» GIVEN TEXT
⟨
Dietrich Unkrodt (25 August 1934 – 26 June 2006) was a German tubist and double bass player, the principal tubist of the Komische Oper Berlin. He was particularly active as a jazz tubist, appearing internationally. Unkrodt was one of the pioneers of solo tuba music in Germany.

== Life ==
Born in Neustadt, Upper Silesia (now Prudnik, Poland), he studied with Richard Iser at the Hochschule für Musik Hanns Eisler in Berlin from 1952 to 1955. He was employed at the Meiningen Theatre from 1956 to 1960, and then moved to the Komische Oper Berlin. He was promoted to principal tuba and served until 2000.

Several major works were composed by fellow musicians in his honor. The Konzert für Tuba und Orchester (Tuba Concerto) by Joachim Gruner, published in 1977 by Verlag Neue Musik, which he premiered in 1978 with the orchestra of the Komische Oper Berlin, conducted by Joachim Willert. It was recorded with the Rundfunk-Sinfonieorchester Berlin, and the recording was released by the Nova Deutche Schallplatten label in 1982. He toured with it from 1979, including in France, Hungary, the US and Japan. Günter Kochan wrote Sieben Miniaturen für Vier Tuben (Seven Miniatures for Four Tubas), recorded by Verlag Neue Musik Berlin in 1978, for Unkrodt, and John D. Stevens wrote Fanfare for a Friend in Unkrodt's honor in 1991. Stevens stated in 2006 that from their first meeting Unkrodt made an impact on him. He further honored Unkrodt by conducting the International Tuba Euphonium Association High School & University All-Star Ensembles playing it at the ITEC Convention that year, shortly after Unkrodt's death.
⟩
» EXTRACTED DATA
⟨
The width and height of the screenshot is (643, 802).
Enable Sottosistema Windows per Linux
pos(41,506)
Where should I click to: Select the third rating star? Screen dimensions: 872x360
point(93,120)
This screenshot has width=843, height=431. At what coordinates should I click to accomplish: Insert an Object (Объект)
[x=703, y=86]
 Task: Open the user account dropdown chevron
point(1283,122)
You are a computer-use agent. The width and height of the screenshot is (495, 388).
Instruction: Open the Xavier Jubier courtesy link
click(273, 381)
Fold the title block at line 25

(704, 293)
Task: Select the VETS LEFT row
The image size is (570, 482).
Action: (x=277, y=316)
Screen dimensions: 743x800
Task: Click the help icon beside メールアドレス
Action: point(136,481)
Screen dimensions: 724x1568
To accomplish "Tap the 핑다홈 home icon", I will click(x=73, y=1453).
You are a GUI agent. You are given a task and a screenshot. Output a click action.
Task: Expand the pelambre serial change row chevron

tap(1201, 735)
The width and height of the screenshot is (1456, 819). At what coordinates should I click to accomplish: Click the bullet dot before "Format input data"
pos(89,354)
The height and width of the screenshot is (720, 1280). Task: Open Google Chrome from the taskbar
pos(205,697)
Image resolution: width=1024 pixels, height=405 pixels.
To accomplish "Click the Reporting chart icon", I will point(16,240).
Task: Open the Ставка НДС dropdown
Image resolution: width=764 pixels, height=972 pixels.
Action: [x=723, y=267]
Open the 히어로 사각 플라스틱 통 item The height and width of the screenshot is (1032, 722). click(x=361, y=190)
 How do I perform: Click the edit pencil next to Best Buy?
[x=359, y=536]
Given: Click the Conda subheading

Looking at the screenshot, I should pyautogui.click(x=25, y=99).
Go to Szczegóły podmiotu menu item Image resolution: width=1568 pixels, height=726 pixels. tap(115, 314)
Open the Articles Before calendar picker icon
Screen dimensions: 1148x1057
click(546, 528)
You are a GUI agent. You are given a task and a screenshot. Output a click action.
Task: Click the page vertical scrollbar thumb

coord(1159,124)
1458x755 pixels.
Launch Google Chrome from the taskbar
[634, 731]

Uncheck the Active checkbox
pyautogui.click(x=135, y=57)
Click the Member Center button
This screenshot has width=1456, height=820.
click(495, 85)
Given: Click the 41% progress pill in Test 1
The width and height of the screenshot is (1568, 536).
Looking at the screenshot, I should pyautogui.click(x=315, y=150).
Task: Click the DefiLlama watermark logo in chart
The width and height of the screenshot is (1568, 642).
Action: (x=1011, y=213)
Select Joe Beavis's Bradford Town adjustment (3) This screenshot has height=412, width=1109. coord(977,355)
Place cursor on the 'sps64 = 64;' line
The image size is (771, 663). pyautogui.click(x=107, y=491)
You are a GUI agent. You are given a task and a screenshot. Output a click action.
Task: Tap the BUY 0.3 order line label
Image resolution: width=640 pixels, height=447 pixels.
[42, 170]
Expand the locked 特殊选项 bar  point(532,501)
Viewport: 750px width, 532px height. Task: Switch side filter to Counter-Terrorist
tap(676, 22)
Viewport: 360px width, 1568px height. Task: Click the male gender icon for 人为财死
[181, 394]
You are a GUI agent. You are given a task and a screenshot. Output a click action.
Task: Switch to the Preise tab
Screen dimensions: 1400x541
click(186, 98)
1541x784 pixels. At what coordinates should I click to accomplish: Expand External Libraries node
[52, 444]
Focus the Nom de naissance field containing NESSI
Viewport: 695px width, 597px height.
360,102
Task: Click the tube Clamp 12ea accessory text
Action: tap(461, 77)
⟩
» CHECK YOUR UNDERSTANDING
(1) Decide whether each statement agrees with the text on Dietrich Unkrodt. Answer yes or no for each, quoting the words from the text that settle it. (a) Unkrodt studied at the Hochschule für Musik Hanns Eisler from 1952 to 1955. (b) Unkrodt premiered Joachim Gruner's Tuba Concerto in 1977. (c) John D. Stevens wrote Fanfare for a Friend in 1991.
(2) According to the text on Dietrich Unkrodt, where did Unkrodt work from 1956 to 1960?
(3) From the text on Dietrich Unkrodt, transcribe the part that opens with the words containing "Dietrich Unkrodt (25" and closes with "music in Germany.".

» COMPLETED EXERCISE
(1)
(a) Yes: "he studied with Richard Iser at the Hochschule für Musik Hanns Eisler in Berlin from 1952 to 1955"
(b) No: "which he premiered in 1978 with the orchestra of the Komische Oper Berlin"
(c) Yes: "John D. Stevens wrote Fanfare for a Friend in Unkrodt's honor in 1991"

(2) At the Meiningen Theatre.

(3)
Dietrich Unkrodt (25 August 1934 – 26 June 2006) was a German tubist and double bass player, the principal tubist of the Komische Oper Berlin. He was particularly active as a jazz tubist, appearing internationally. Unkrodt was one of the pioneers of solo tuba music in Germany.